In childhood I never stopped wondering how the world we lived in was in like a great cosmic puzzle; how winter cold was essential to give a dormant period to northern perennials, and how the longer and warmer days of spring fostered the awakening of bulbs. Life on the Gulf of Mexico has its seasons as well, and we have come to anticipate the cooler drier days of January and February along with the rainy season of August and September. What unites our new home with our former home and our friends still in the north is the nightsky.
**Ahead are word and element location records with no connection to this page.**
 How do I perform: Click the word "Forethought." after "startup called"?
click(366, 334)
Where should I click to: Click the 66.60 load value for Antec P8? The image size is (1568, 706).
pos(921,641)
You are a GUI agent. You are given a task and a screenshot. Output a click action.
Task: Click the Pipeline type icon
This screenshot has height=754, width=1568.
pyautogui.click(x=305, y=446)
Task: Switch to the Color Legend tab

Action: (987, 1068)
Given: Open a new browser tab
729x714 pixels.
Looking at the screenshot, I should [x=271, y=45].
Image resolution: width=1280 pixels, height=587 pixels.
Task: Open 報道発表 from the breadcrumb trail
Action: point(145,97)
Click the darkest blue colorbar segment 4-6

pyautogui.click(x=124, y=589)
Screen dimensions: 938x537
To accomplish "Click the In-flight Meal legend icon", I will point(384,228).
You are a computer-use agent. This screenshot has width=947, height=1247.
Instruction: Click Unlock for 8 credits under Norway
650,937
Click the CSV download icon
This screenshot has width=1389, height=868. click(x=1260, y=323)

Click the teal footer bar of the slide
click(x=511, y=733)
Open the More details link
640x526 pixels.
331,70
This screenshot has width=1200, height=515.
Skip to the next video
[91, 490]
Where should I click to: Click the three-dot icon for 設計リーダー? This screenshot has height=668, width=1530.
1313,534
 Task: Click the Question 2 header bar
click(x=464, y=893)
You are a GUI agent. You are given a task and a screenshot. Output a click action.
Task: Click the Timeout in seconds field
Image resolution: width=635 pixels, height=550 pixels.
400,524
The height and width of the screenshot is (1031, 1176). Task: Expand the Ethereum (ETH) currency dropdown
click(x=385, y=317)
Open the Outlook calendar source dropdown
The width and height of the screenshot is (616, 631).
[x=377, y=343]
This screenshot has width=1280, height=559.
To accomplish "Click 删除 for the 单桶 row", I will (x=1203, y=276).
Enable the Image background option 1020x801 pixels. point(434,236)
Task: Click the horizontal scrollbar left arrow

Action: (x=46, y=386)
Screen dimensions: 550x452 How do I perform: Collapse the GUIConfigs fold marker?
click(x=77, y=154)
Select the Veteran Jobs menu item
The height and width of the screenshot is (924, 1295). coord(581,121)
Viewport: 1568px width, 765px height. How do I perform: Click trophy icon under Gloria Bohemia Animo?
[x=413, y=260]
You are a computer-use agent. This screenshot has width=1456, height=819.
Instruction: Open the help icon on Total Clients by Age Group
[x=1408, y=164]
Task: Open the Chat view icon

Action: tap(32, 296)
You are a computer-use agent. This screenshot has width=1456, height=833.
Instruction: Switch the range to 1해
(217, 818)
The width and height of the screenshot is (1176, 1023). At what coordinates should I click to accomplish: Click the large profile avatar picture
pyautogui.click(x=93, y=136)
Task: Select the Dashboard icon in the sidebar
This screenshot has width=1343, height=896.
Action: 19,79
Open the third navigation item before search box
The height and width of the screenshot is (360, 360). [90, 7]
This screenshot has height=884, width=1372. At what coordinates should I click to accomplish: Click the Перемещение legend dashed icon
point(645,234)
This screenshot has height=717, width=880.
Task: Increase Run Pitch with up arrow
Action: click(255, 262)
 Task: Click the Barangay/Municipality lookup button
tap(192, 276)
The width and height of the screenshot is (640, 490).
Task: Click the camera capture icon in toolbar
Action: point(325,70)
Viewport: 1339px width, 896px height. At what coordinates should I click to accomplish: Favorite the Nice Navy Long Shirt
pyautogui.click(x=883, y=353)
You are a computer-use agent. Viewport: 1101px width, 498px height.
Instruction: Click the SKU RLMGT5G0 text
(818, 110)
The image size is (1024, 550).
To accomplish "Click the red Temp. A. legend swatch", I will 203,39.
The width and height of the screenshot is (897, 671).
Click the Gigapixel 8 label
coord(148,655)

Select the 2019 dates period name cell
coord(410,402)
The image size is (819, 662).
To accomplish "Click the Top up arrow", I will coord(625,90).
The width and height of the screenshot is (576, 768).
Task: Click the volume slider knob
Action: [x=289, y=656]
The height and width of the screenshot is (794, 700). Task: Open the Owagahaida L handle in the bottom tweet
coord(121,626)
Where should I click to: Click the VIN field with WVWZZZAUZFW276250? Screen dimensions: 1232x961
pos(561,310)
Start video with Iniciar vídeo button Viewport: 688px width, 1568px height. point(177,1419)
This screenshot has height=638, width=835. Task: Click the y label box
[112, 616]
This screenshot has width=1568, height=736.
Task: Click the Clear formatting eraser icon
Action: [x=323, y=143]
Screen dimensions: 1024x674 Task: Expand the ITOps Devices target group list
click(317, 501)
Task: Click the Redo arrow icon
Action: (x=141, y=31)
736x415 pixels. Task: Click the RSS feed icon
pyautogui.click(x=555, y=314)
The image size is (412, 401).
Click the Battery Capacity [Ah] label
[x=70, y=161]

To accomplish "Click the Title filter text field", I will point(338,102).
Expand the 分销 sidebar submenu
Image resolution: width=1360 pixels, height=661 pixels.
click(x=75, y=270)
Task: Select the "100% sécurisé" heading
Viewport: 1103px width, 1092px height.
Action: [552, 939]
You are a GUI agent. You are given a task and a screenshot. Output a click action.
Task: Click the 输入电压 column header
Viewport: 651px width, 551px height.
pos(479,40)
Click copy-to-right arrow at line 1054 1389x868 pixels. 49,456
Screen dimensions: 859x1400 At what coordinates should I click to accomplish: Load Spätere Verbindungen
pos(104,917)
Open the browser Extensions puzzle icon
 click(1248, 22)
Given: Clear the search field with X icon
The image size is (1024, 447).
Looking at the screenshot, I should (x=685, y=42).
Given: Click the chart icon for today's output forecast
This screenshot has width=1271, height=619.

The constellations may be different from one hemisphere to another, but the full moon is our beacon and nature’s as well. Many types of invertebrate sea life time their breeding season by the full luminous moon like coral and sponges. Sea turtles nesting season is timed so that the greatest light will be the moon over the ocean calling the hatchlings to their new home, that is unless ambient light disturbs this innate reaction.
What about humans? Before we had electricity or gas lights we had starlight and moonlight to guide us through our nocturnal journeys. For nautical travel by seas, knowledge of the night sky was fundamental for survival, now we rely on smart phones and GPS technology, while sea turtles navigate by instinct and inborn tracking system of our Earth’s magnetic field.
With all the opportunity that technology provides us, perhaps we should lay our phones and tablets aside occasionally and take time to enjoy the marvelous night sky the way people did hundreds of years ago. Wondering has it benefits, look what it did to elevate Albert Einstein; the more devices we have to do our thinking, the less thinking we actually do.
Wondering is what sets us apart from the wildlife; crows and ravens are notorious in their thinking and problem solving. Male Bowerbirds create elaborate glittering shrines of color to attract a mate, while male ospreys must prepare a substantial nest to woo a mate. With animals, their ingenuity and creativity is restricted to the cycle of the season. Animals are unable to change the thermostat or change the time to suit their whims, no the natural clock of the sun and moon dictate their days and nights. We as humans have a freedom not natural to nature; we have the luxury of play and will we fill that free time to take a quiz on our phone or will we walk the beach under star and moonlight? I’ll choose the moon and stars every time.
My original watercolor is painted on Arches cold press paper with Sennelier watercolors, and deeper tones created with Schmincke gouache. After four months with acrylic paints I felt challenged by the fluidity of watercolor and even Beatrix Potter had confessed that oils (paint) spoiled her for watercolors.
While the lunar calendar refers to February’s full moon as the Snow Moon, we on a tropical island may refer to it as the Sand Moon. All the very best for the most enjoyable evening of star and moon gazing!